Encourage implementation of NISTs Cyber Security Framework
Information security is often cited as a reason to not allow access to health data. Entities that store health care data need more detailed guidance on how they can allow for use of the data by artificial intelligence tools, while still providing robust security.
The NIST Framework provides a method to better encourage the right analysis. Many sectors of the economy have implemented NIST’s voluntary risk management structure. It has been referred to as the “Rosetta Stone of information security,” and creates a structure to assess risk to better understand how to Identify, Protect, Detect, Respond and Recover.
The Framework provides the ability for individual sectors to create their own profiles on how to best manage cybersecurity risk in that particular industry. The health sector was one of the last targeted industries to create a profile, and Health and Human Services has now collaborated with the Department of Homeland Security to create an implementation guide.

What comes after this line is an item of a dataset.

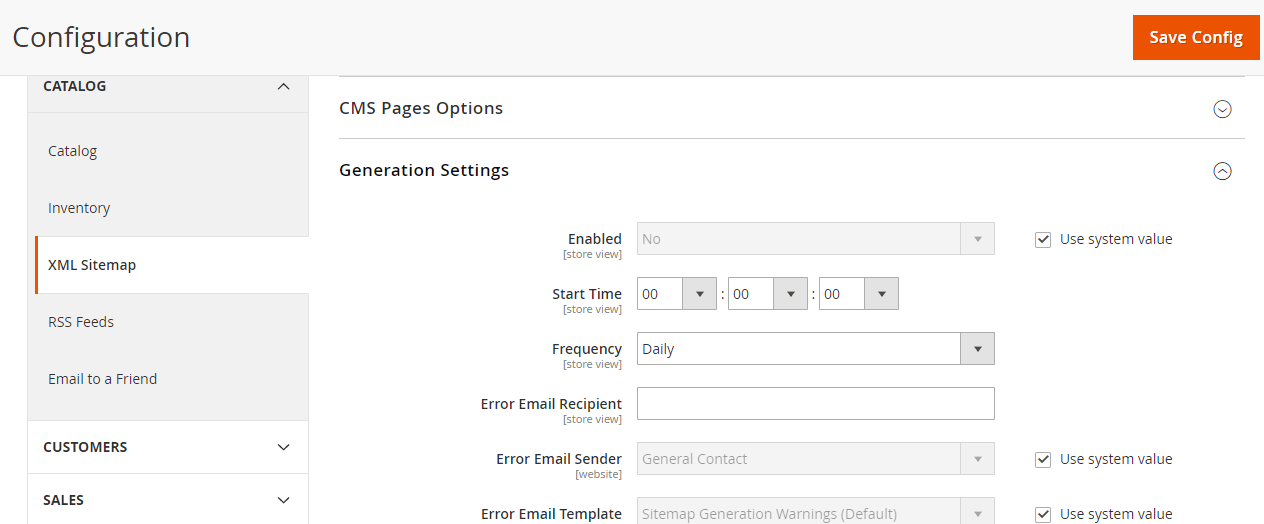Expand the CMS Pages Options circle icon
Viewport: 1264px width, 524px height.
point(1222,109)
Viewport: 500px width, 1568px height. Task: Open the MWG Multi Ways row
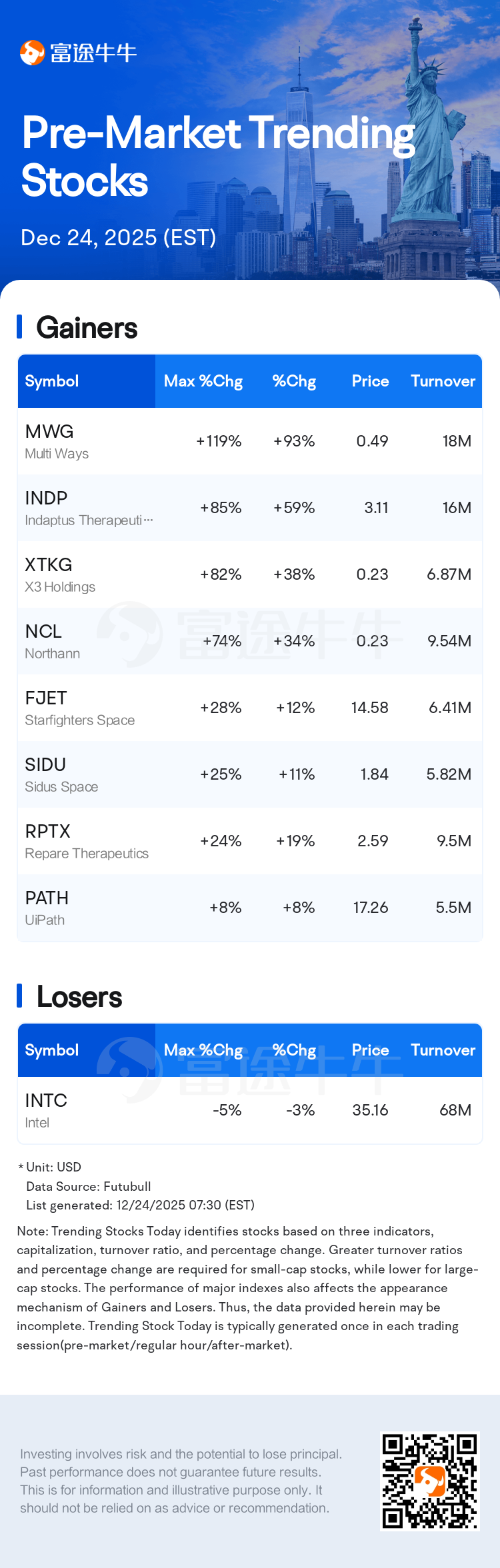point(249,441)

The guide will help health care organizations prioritize what focus areas will best protect data, while still allowing for the innovative use of data. Government should now look to create incentives to encourage individual healthcare companies to use the guidance, profile, and underlying Framework to understand how best to improve data security while also promoting effective use of that data. Ari Schwartz, the Executive Director of the Center for Cybersecurity Policy and Law, recommended that the government could focus on encouraging health care data management companies to use their vendor contracts as a mechanism to promote use of the Framework.
Modify payment structures
Historically, economic incentives encouraged health care providers to minimize access to the data from the clinical care of their patients. This focus on minimizing access also reduces the extent to which the data can be effectively used by artificial intelligence tools.
More analysis is necessary on how individual doctors can be paid to architect their systems to allow for the federated access to data for better patient care and research. Duke University School of Law Professor Barak Richmanfurther recommended that government should take an active role in redesigning how government payments are restructured to modify the current payment model beyond just payment for individualized patient care, and instead should encourage greater investment in the innovative use of data.
As the health IT space continues to evolve, these types of policy considerations are needed to enable the benefits using artificial intelligence tools in the healthcare sector, while protecting consumers and their data from misuse.
Symposium participants included: representatives and executives from The Future of Privacy Forum, the Center for Democracy and Technology, the Center for Law Ethics and Applied Research in Health Information, Intel Corporation, Duke and the University of North Carolina Law Schools, QuintilesIMS and the Center for Cybersecurity Policy and Law, among others.